He seems to have known Brad Marking for years. He is an opponent of the government being able to use the “national security” excuse to whitewash crimes, specifically when the federal agencies seek to coverup their failures.
Marking informed Wilcox, he specifically requested Richard Denner to be the judge for the case of the death of harbour master Eugene Ames due to Denner's hatred of government secrecy and the “national security” excuse. When they arrived to the court room, he was surprised at how much security was put around the enquiry.
Wilcox shows Denner a bullet from the crime scene that links Keen's gun to the murder.
Desperate to win, he illegally accesses Keen's bank account records, although he does not attempt to enter this evidence into the official record, so he would not undermine Marking's case. Marking warns him on how they must play by the rules and that he is taking this case too personally. Despite Wilcox's concern that Keen is preparing to flee the nation, he is told that the law must be followed or Reven Wright will be able to obtain a dismissal.
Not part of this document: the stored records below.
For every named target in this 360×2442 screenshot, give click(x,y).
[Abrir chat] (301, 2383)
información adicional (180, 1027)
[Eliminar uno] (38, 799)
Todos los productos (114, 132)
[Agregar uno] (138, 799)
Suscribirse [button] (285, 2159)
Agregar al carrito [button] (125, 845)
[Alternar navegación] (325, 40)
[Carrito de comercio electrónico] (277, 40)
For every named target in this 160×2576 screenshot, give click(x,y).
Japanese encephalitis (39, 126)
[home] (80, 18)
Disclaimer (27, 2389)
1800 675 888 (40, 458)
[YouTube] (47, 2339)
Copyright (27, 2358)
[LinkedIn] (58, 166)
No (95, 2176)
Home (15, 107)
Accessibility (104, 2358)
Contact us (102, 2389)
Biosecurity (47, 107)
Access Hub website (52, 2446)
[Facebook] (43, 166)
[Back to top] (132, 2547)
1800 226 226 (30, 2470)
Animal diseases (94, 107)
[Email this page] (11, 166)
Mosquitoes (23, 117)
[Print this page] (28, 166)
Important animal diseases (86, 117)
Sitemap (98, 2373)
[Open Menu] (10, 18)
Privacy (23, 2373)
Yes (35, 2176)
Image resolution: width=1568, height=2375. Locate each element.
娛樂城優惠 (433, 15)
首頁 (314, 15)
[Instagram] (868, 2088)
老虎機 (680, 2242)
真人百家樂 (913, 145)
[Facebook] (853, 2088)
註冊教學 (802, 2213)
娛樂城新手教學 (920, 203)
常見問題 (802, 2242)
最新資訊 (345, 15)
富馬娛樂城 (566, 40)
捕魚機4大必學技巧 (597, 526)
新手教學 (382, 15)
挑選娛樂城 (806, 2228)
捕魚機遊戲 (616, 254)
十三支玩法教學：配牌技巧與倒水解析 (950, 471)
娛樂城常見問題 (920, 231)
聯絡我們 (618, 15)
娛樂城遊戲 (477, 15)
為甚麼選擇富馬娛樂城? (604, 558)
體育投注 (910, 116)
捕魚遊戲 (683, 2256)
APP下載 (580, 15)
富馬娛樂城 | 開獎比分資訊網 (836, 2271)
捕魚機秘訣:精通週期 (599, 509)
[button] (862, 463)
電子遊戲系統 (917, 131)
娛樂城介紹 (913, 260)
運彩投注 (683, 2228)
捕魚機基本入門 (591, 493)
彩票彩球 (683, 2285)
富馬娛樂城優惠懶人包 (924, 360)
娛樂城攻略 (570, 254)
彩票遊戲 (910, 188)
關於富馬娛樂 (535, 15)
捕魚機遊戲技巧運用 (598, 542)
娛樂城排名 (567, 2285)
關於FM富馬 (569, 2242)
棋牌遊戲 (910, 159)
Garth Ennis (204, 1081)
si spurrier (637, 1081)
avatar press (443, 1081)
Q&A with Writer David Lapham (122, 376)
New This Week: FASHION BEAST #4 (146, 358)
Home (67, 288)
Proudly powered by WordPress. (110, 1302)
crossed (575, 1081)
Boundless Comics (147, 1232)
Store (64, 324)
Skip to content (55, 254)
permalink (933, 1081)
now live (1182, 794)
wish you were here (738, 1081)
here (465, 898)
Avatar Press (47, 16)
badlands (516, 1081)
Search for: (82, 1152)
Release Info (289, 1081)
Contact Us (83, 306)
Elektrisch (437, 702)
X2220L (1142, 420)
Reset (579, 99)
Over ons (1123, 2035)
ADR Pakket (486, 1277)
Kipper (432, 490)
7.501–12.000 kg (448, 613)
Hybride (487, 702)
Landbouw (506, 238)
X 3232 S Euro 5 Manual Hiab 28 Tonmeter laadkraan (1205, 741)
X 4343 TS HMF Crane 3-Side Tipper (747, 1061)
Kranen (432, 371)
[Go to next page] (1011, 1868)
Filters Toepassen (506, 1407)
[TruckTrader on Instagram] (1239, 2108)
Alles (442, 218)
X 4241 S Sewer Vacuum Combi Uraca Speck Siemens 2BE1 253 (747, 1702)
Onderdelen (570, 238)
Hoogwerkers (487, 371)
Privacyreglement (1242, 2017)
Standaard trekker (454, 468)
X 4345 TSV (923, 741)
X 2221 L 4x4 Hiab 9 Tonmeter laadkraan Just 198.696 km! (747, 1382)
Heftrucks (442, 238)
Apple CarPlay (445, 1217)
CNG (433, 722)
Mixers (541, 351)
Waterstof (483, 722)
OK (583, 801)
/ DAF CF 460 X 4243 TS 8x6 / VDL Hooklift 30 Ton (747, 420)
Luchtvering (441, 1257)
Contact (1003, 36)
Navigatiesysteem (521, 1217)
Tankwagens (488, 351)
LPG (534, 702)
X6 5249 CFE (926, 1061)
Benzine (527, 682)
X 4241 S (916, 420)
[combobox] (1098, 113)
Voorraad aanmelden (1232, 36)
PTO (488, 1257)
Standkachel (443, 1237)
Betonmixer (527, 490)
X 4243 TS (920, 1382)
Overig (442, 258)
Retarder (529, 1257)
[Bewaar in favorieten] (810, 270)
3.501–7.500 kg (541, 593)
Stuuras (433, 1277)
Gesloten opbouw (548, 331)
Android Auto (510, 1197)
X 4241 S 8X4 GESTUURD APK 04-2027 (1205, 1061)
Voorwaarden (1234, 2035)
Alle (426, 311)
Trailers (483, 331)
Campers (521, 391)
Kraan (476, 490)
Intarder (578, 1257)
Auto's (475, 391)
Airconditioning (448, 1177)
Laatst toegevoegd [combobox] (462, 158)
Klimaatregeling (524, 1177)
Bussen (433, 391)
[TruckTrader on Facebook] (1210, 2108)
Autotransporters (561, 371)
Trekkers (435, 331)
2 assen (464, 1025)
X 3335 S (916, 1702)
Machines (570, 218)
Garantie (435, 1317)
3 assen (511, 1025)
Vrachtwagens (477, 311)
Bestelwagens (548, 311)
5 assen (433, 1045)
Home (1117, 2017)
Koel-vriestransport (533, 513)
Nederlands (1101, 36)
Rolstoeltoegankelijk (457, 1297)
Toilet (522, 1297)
As the case went on, Wilcox and Making began to believe they were going to win the case against Elizabeth Keen. However, Thomas Connolly confronts Denner and threatens to have him arrested on the fact that he broke a number of federal laws during the inquiry. When Denner gave a speech on the importance of upholding the United States Constitution, Wilcox believed they were going to win the case against Keen. However, Richard Denner states that Harold Cooper and Elizabeth Keen cannot be ordered to testify due to national security. When Brad Marking and Martin Wilcox object to the injustice, Denner states that they are low-level employees in the federal government and have no power over this case. Wilcox's outrage is ignored and Wilcox is ordered by Denner to accept the ruling. This causes Wilcox to rail against the federal government giving immunity to the federal agencies and that “the Feds are above the law”. This reveals that he has seen previous investigations and prosecutions destroyed because of questionable legal rulings. Still believing she was the one who killed Eugene Ames, he tells Keen that her actions will haunt her. He leaves and tells the family that there will be no trial. After the inquiry ends, Connolly doesn't blame Wilcox for his outrage as he is “playing a game with only half the pieces”. He also reveals to Elizabeth that they never had a case against her, he only needed to intervene because of Denner‘s bias against the government.